Our results indicate that communication training combined with supervised clinical work with patients is most strongly correlated with high scores for knowledge of clinical communication skills, especially when the combination takes place early in the medical school curriculum.
Strengths and limitations of the study
The present study employed a nationwide cross-sectional survey involving all four medical schools in Norway. Subjects were present at all stages of training, which allowed subanalyses of the results at the level of the relevant curriculum elements.
Several factors may limit the validity of our findings. A higher response rate might have resulted in different scores, since scores often differ between responders and non-responders [12]. Also, non-responders may be academically weaker [13].
Our questionnaire is an abridged version of the test of van Dalen et al., and the two questionnaires exhibit similar internal consistency [7]. However, the scores of the students at our medical schools were substantially higher (at year 6; 81–86%) than those of students at the same level in Maastricht and Leiden, The Netherlands (52–59%) [7]. This may be attributable to the selection of items that obtained the most consistent scoring in our pilot study. Consequently, our results cannot be compared with those of van Dalen et al. Nevertheless, the same questionnaire was applied throughout our study, and the differences in scores related to the effects of curriculum elements should be valid.
Our data are not suitable for analysing the potential importance of supervised clinical work in preceptorship or communication courses alone. Linear regression proved futile, since the R
2 value was 0.02, probably because the entered curriculum variables were strongly clustered in accordance with the curriculum. However, the effect of the combination of preceptorship and communication training is striking, especially if it takes place early in the study (Early/PBL schools) or early in the clinical part of the study (Traditional school).
There is also a close relationship between 1st-year early patient contact, communication training and the PBL-based curriculum, as only the two Early/PBL schools have these curricular elements. We therefore cannot rule out any crossover effect of being exposed to PBL-based training and an increased knowledge of communication skills.
Discussion of results
The four medical schools in Norway – one Traditional, one Integrated and two based on PBL – may together represent the contemporary varieties of medical schools in the Western world. Due to the common admittance system in Norway, 1st-year students at the four schools are comparable at the time of admittance. The similarities between the students' background variables reinforce this view.

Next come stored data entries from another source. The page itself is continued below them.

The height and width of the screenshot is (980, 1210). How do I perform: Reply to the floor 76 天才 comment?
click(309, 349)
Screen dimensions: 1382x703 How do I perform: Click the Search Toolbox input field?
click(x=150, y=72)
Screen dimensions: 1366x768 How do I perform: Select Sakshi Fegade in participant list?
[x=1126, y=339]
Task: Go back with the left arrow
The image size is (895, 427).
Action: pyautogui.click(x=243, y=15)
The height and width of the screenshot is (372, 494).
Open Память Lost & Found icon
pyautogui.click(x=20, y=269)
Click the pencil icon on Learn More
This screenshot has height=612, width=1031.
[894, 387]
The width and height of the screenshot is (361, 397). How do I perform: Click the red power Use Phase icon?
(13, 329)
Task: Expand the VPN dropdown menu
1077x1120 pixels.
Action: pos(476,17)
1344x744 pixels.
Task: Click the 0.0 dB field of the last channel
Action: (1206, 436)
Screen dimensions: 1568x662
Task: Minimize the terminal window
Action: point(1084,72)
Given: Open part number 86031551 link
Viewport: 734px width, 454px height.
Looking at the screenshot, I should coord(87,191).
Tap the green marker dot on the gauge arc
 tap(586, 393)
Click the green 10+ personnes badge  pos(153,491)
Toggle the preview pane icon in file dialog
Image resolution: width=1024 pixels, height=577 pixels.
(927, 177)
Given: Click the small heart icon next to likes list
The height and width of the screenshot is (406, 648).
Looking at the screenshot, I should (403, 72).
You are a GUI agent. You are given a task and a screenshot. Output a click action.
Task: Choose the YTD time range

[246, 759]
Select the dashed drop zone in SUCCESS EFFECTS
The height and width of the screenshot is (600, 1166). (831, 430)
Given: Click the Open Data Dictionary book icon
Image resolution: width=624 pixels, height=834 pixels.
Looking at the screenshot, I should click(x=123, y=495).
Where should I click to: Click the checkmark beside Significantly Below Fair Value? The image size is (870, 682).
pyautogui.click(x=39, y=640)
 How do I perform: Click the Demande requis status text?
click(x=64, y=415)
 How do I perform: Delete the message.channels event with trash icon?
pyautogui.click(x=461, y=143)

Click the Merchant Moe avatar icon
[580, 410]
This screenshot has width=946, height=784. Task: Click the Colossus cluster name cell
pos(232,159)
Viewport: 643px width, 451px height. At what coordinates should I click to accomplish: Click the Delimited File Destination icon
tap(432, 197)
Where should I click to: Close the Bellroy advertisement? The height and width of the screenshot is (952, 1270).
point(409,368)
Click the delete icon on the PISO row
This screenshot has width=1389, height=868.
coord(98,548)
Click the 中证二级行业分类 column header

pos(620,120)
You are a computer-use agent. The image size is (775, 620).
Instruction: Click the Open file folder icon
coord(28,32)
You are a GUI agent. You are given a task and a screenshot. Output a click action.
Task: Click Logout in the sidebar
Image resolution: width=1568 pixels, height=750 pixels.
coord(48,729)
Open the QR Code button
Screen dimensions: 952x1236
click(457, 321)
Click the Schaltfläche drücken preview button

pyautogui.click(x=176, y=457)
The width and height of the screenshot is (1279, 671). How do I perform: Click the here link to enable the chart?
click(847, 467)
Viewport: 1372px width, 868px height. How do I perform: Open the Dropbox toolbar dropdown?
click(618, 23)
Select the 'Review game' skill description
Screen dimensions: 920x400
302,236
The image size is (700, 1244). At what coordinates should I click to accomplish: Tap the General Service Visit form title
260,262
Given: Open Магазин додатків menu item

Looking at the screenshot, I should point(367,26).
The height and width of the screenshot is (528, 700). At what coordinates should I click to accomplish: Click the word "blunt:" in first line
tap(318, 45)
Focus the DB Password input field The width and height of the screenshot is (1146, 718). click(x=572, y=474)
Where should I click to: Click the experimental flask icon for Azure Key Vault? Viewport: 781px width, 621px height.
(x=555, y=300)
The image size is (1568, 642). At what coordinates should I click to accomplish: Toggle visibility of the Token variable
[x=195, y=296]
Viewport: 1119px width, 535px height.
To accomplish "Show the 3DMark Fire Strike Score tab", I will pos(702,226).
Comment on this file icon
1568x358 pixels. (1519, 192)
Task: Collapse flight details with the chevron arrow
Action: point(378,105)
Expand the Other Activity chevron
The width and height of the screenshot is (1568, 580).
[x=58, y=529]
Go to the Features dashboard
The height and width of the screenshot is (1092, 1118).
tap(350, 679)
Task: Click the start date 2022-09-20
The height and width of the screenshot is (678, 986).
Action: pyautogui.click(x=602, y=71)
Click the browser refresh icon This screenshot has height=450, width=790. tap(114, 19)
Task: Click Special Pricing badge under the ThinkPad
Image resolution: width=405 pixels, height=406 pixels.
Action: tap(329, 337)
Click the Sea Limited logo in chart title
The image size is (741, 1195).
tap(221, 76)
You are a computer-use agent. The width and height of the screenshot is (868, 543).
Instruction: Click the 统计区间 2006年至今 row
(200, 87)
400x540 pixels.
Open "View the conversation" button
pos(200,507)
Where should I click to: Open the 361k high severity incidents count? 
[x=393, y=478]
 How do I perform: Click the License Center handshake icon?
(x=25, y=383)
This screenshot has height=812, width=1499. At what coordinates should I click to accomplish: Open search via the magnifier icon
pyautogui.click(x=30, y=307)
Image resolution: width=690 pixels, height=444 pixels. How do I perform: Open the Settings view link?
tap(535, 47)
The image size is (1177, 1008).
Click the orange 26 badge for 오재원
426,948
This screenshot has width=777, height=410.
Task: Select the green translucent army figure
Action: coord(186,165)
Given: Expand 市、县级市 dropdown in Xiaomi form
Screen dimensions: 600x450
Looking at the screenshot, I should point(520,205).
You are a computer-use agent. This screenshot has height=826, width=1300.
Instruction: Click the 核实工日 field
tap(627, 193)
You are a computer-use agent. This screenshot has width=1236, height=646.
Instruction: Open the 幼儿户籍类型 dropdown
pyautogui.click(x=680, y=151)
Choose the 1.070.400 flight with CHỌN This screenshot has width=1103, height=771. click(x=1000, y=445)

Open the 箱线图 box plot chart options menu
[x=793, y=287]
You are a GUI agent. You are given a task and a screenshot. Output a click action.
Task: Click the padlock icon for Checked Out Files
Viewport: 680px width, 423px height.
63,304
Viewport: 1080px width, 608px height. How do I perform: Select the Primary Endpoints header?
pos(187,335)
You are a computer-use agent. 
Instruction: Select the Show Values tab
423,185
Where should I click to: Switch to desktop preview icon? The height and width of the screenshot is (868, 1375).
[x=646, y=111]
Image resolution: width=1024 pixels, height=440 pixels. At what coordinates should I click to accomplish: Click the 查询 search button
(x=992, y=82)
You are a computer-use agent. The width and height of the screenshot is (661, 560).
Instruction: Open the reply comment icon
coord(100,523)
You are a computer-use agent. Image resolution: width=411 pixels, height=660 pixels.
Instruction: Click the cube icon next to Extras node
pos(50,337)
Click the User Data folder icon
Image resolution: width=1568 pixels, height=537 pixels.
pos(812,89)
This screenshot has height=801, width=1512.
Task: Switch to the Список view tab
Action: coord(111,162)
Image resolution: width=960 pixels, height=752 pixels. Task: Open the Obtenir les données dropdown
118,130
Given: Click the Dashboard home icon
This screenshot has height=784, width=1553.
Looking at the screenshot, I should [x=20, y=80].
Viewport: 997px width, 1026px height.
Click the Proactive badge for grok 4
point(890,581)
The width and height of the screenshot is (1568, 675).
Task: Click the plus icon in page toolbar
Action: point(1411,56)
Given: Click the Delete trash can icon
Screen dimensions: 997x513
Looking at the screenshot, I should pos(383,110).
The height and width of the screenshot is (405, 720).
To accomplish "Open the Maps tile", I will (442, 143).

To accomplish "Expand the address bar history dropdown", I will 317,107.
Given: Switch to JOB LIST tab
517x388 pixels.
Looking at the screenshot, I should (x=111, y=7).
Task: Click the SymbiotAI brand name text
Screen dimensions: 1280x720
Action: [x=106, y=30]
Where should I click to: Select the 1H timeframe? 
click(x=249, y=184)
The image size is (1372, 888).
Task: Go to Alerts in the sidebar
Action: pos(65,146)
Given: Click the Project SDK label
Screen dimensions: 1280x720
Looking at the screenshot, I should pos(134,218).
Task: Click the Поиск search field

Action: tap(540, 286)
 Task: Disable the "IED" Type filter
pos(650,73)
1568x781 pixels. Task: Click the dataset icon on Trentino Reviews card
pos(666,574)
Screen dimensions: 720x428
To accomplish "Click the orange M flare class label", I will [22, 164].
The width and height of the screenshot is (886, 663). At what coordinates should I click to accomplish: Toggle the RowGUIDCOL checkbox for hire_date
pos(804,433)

Early communication training and extensive patient contact during the 1st year of medical school increased the scores on knowledge of communication skills to an extent unparalleled later in the curricula by any of the four schools, even though the quantity of later training in the same curricular elements is far greater. These results should be interpreted with some caution, since for the Early/PBL schools, PBL pedagogy may in itself account for some of our findings; PBL activity may be a confounder.
Early communication training has been advocated by, among others, Deveugele et al [14]. Fineberg reports that early intervention increases the proficiency and skills needed to conduct family conferences and advances communication in palliative care [15]. For acquisition of knowledge of communication skills, our results indicate that early extensive supervised patient contact combined with smaller amounts of communication training is more effective than more extensive communication training later in the curriculum.
Maguire and Pitceathly have shown that successful training in communication skills depends partly on the training itself and partly on its contextual relevance (i.e. adequate patient exposure) [16]. Our results indicate that knowledge of communication skills is best attained by attendance of communication courses in combination with clinical training. First-year students at the Early/PBL schools may be an example of this. Another example is the substantial increase in scores from the end of the 2nd year to the end of the 3rd year in the Traditional school. Students at this school start their clinical training during the 3rd year of study, which is also when they have their first communication course.
Furthermore, at the two Early/PBL schools, there is no communication training in year 4, although clinical teaching involving patients is maintained. Students from these schools scored lower at the end of year 4 compared to year 3, and also to year 5, in which they are exposed to extensive preceptorship. One interpretation may be that knowledge of communication skills may be transitory in nature. However, as the 5th year preceptorship focuses on practical supervised training with few theoretical elements and little or no formal communication training, it would appear likely that knowledge of communication skills is more easily recalled when students work in a clinical context with extensive patient contact.
There is a 5% difference in scores at end of the 6th year. The scores of students at the Traditional and the Integrated schools increased significantly, while there was less change in the scores of those from the two Early/PBL schools. The difference is highly statistically significant, but is it also relevant? One-twentieth of the total score range may appear unimpressive as an effect difference; however, it is not an uncommon finding when evaluating the effects of feedback-based communication training [17].
Improved knowledge and attitudes are not sufficient in themselves to change behaviour in daily practice; practical training is also needed [18]. However, just as theoretical knowledge about practical procedural skills is needed in training, relevant theoretical knowledge may also help students when training communication skills. Hulsman et al. reported that the success of communication skills training depends on whether the trainees intend to change their behaviour [6]. An intention to change may be more easily formed when the trainee has distinct concepts regarding what to train. Consequently, we consider it likely that knowledge of communication skills will increase the success of training such skills, although this notion requires verification by further research.